▶ _Document excerpt_:
:::

Tuesday, 13 November 2012

The forgotten attribute of the greats



11 November 2012 - Bristol City 0 Charlton Athletic 2

At one point during this dismal performance, unimpressive loanee left-back Matthew Briggs dashed over towards Charlton’s right-winger as the away side threatened to break.  Seconds before Briggs made contact, he very clearly remembered that he’d already been booked, and that a mistimed challenge would reduce City to ten men whilst already 1-0 down.  Unable to check his momentum, and not trusting himself to execute a perfect challenge, Briggs sailed on past his opponent.  This allowed Charlton a 2v3 break which fortunately they didn’t take advantage of.

I wasn’t annoyed by the lack of skill or technique at that moment – Briggs’ attempted ball down the wing which swung out of play under no pressure whatsoever had removed any illusions I had about his ability.  But it was the stupidity of it that got to me.  It was plain that the concepts “I have been booked” and “if that happens again I will be sent off” took a long time to come together in the young player’s mind.   For this reason, he chose the wrong course of action, and for this reason Charlton were able to create a goalscoring opportunity.

Briggs is 21, so will have been receiving formal training in football for 12 years or so.  Distribution, tackling ability – he’ll have been coached in those aspects for most of that time.  That they’re still so limited, or that he’s so little confidence in them, says to me that they aren’t going to get much better.  But it was his inability to think straight that let him down as much as anything, and I wonder when he was last coached in that.
One suspects he hasn’t, that his academic education has been on the back-burner since he was first taken on by a centre of excellence.  The parts of his brain that control athleticism will have been developed since then, the rest neglected by a British football coaching system that’s suspicious of intellect.

:::

▶ _Provided material_:

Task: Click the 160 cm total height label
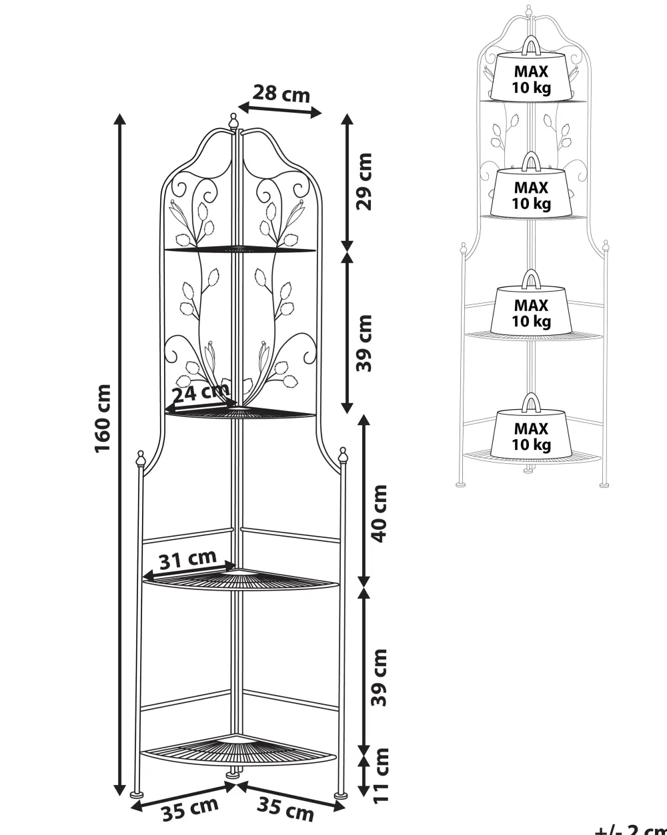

:::

▶ _Exercise requirements_:
1 > Duplicate the Bristol City blog post word for word from "I wasn’t annoyed" to "a goalscoring opportunity.".
2 > Write the next part of the Bristol City blog post, picking up right after its last sentence.
You can leave the lines aside.

▶ _Final results_:
1 >
I wasn’t annoyed by the lack of skill or technique at that moment – Briggs’ attempted ball down the wing which swung out of play under no pressure whatsoever had removed any illusions I had about his ability.  But it was the stupidity of it that got to me.  It was plain that the concepts “I have been booked” and “if that happens again I will be sent off” took a long time to come together in the young player’s mind.   For this reason, he chose the wrong course of action, and for this reason Charlton were able to create a goalscoring opportunity.

2 >
If he’d been brought through the ranks at Ajax, for instance, one suspects that he’d not only be a different player, but a different man.  Look at the players Ajax have brought through – van Basten, Rijkaard, Davids, Bergkamp, Seedorf, most of all Johan Cruyff.  What unites them?  Their technique, yes, their faith in it, absolutely – but also their intelligence, both footballing and otherwise.  (We’ll ignore Patrick Kluivert here.  No record is 100%)

Cruyff.  Greater than any British player there’s ever been.  Keep yer George Best – or at least come back when he’s installed his own system at two of the greatest clubs in Europe, and won the European Cup as a manager as well as a player.  The mind that did that is the mind that developed and finessed total football as a player, too.  You don’t score his most famous goal through technique only.  You do so by having the wit to imagine the angle.

This isn’t to say that what the pundits like to call “football intelligence” doesn’t exist – this fantastic interview with Wayne Rooney (by David Winner, whose book Brilliant Orange covers a lot of this ground far better than I’m capable of) is worth a read for the way it confounds a lot of prejudices about the intellectual ability of a player clearly not exposed to much book-learnin’.  One prejudice discussed in the article is held by Alan Shearer, to whom inevitably we must return.    It takes great mental ability, quite possibly the unique way of seeing the world possessed by geniuses, to play like Rooney.  But I do wonder whether he would be even more the player with the mental self-discipline to refrain the from needless kicks on opponents which have led to his absence from some pretty major England games in the past.  Given the coddled life he’s led, and the way that everything that’s seemed meaningful to him must have come pretty easily, too, it’s not difficult to understand why he’s so prone to frustration.  Being challenged academically by something he’s not inherently good at would surely have been good discipline for the younger Rooney and I’m convinced he’d be a better player if he’d been given that training, too.  He’d certainly have two more England caps and might have taken Jamie Carragher’s penalty against Portugal all those tournaments ago.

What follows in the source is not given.